敵に手の内をさらして大丈夫？ NISCの年金機構事件報告書を読み解く

　「本文書には、NISCの対処能力を推知しうる情報が含まれるが、今般発生した事案の重大性に鑑み、可能な限り実態解明のための情報開示を行い、説明責任を果たす観点から取りまとめたものである」

　政府のサイバーセキュリティ戦略本部が2015年8月20日に決定した「日本年金機構における個人情報流出事案に関する原因究明調査結果」という文書（以下「NISC報告書」と表記、関連記事）の最初のページに、こうした一文がある。2015年6月1日に明るみに出た日本年金機構の年金情報流出事件（関連記事）について、国のサイバーセキュリティ対策の司令塔に当たるNISC（内閣サイバーセキュリティセンター）の調査結果をまとめたものである。

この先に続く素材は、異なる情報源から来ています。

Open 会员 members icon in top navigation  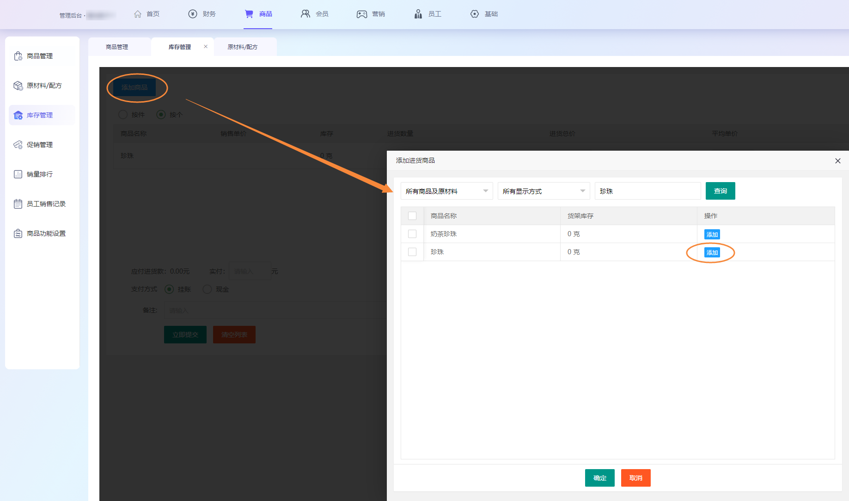(305, 14)
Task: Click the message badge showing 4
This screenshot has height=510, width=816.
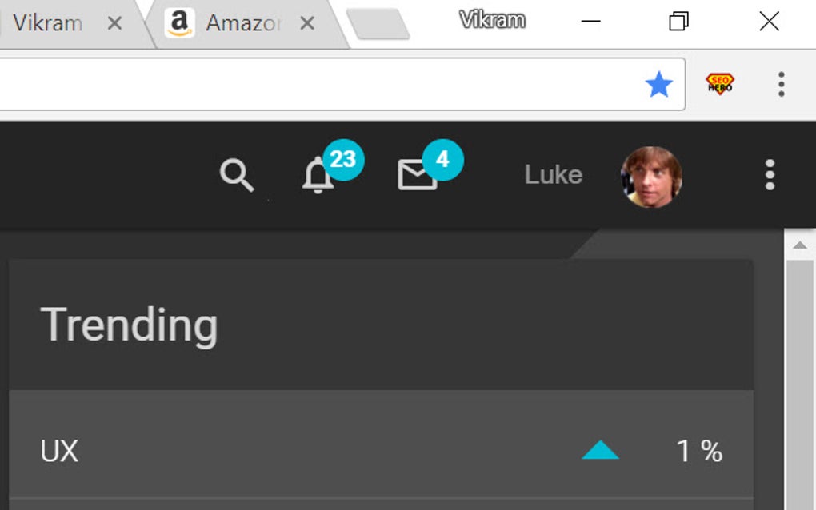Action: coord(443,160)
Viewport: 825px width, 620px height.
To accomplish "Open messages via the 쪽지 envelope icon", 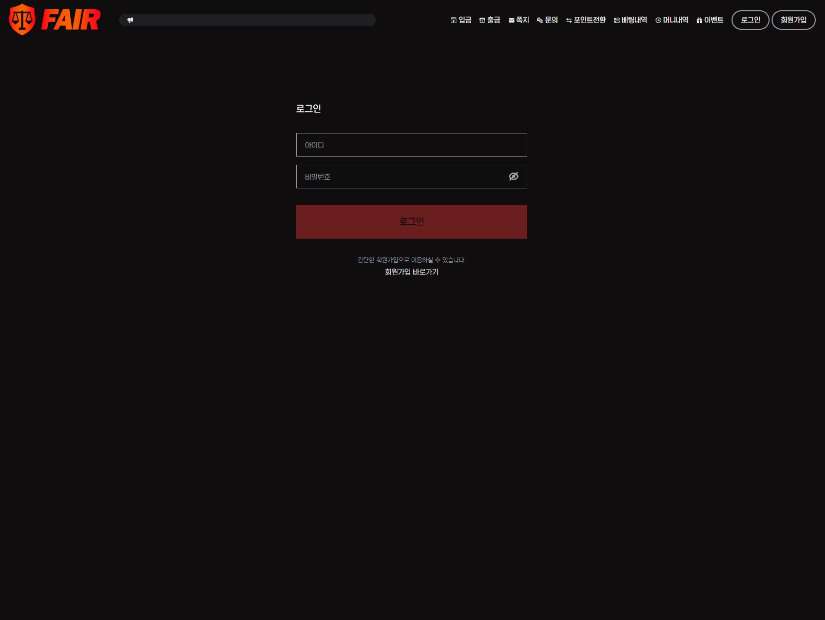I will coord(511,21).
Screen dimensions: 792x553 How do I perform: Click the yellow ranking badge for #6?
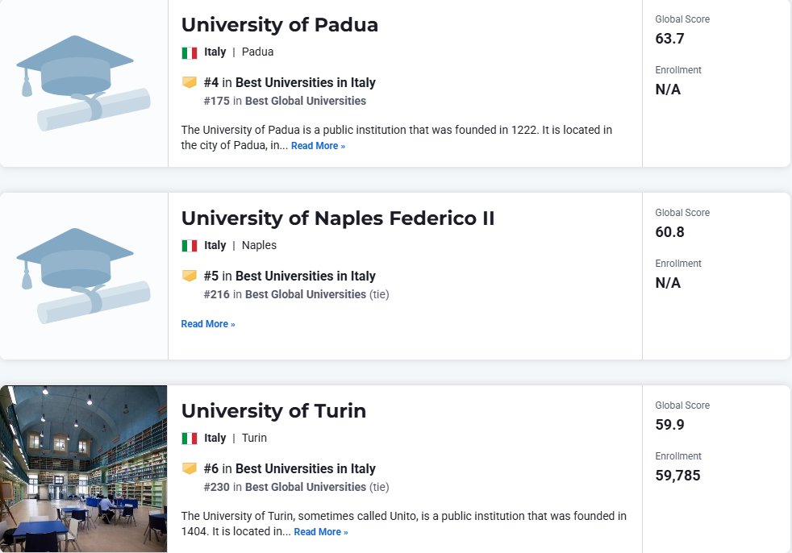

写真1●日本年金機構における情報流出問題に関する3つの調査報告書

[画像のクリックで拡大表示]

写真2●日本年金機構は対応すべき項目に関する実施状況を検証

（出典：日本年金機構「不正アクセスによる情報流出事案に関する調査結果報告」）

[画像のクリックで拡大表示]

　この事件に関しては、8月20日から21日にかけて、年金機構内部に設置した調査委員会、厚生労働省が設置した検証委員会、そしてNISC報告書が出ている（写真1、関連記事：「年金機構の態度は論外」、年金情報流出問題に3つの調査報告書が出そろう）。

　3つの報告書はそれぞれの視点でまとめられており、標的型サイバー攻撃に対処するうえでの多くの教訓を含んでいる。エンドユーザーにも読みやすいように工夫して書かれている。

　例えば年金機構の報告書は、「対応すべき項目」を明示したうえで、「対応できたこと」「対応が不十分又はできなかったこと」を分かりやすく検証している（写真2）。セキュリティや情報システムの専門家だけではなく、企業・組織の情報システムに接するすべての人にとって、参考になりそうだ。